For the 5th iteration of RUSHES, anthropologist and filmmaker Rosalia Namsai Engchuan will be in conversation with Prashasti Wilujeng Putri, a performance artist, art manager, film festival programmer, Dhuha Ramadhani, a filmmaker and curator and from Arkipel Jakarta International Documentary and Experimental Film Festival, and David Darmadi, who is a filmmaker from the city of Padang, West Sumatera, Indonesia.

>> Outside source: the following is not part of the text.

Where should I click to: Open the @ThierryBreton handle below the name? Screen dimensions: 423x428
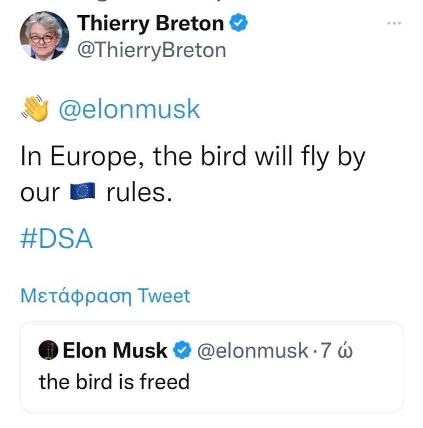tap(152, 50)

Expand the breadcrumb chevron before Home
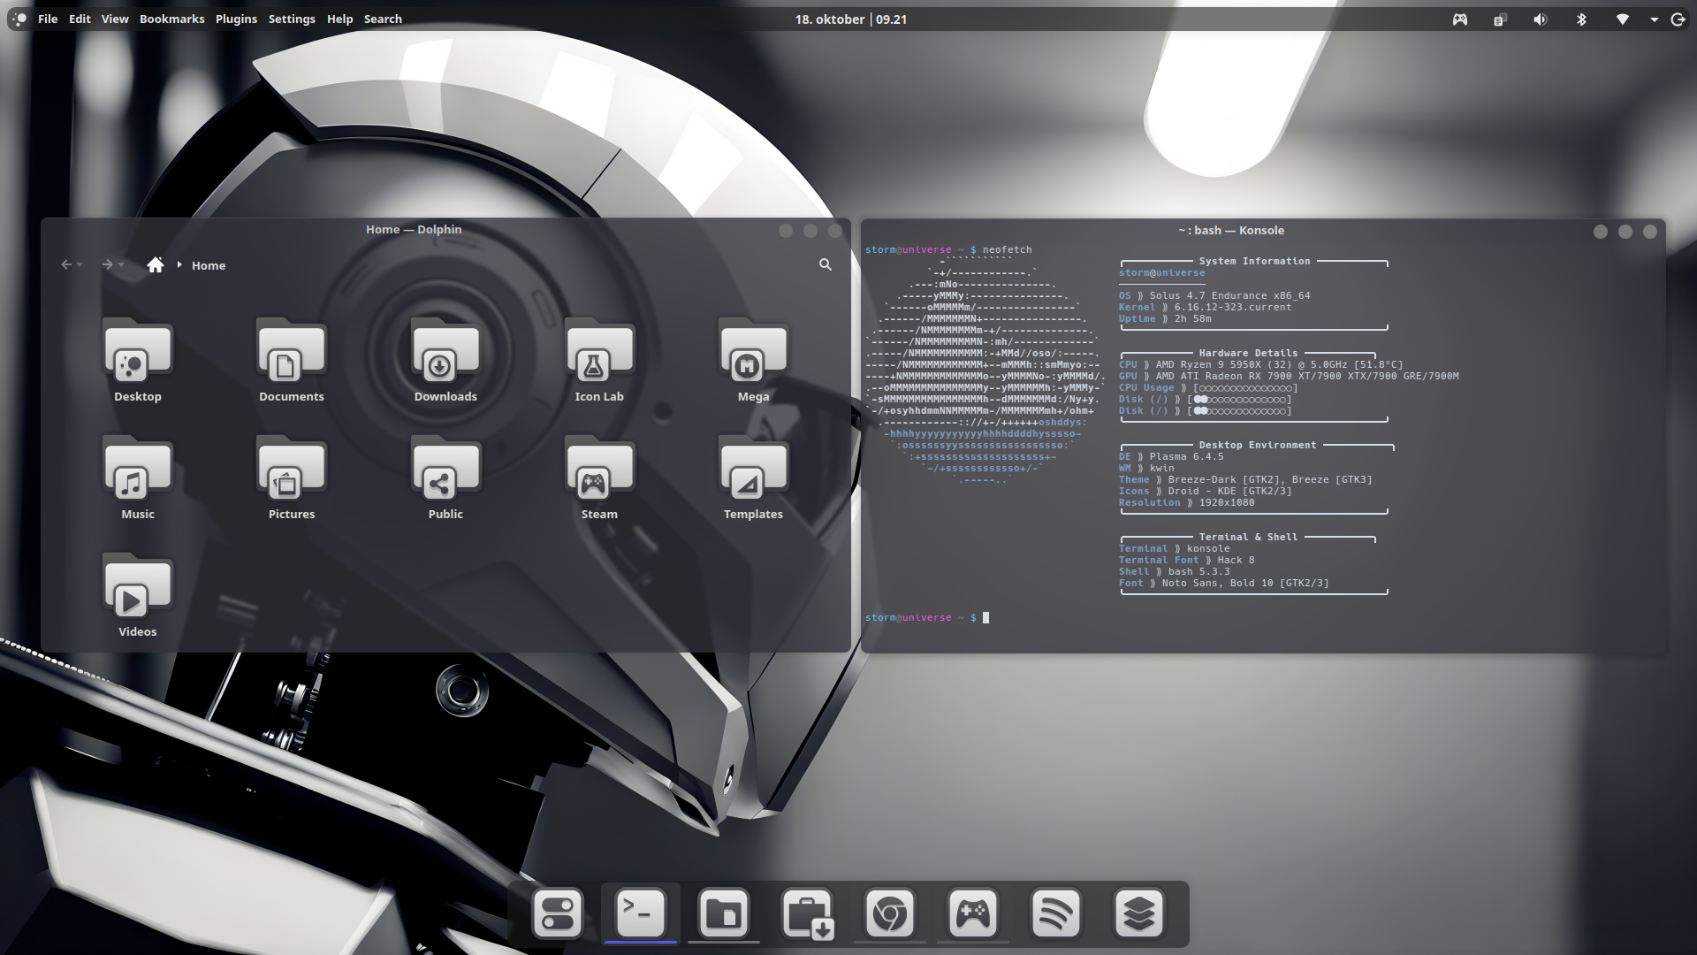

We think of this RUSHES episode as a conceptual space to valorize and explore the potentialities of community-based cinematic practices as alternative modes of collective knowledge production and dissemination. These cinematic practices are attuned with Boaventura de Sousa Santos’ call for epistemologies of the South, unfolding other ways of learning and knowing and being in the world, that performatively transcend modernity’s temporally-conceived, institutionalised, and normative divisions of (official) knowledge formation inherited from the colonial order.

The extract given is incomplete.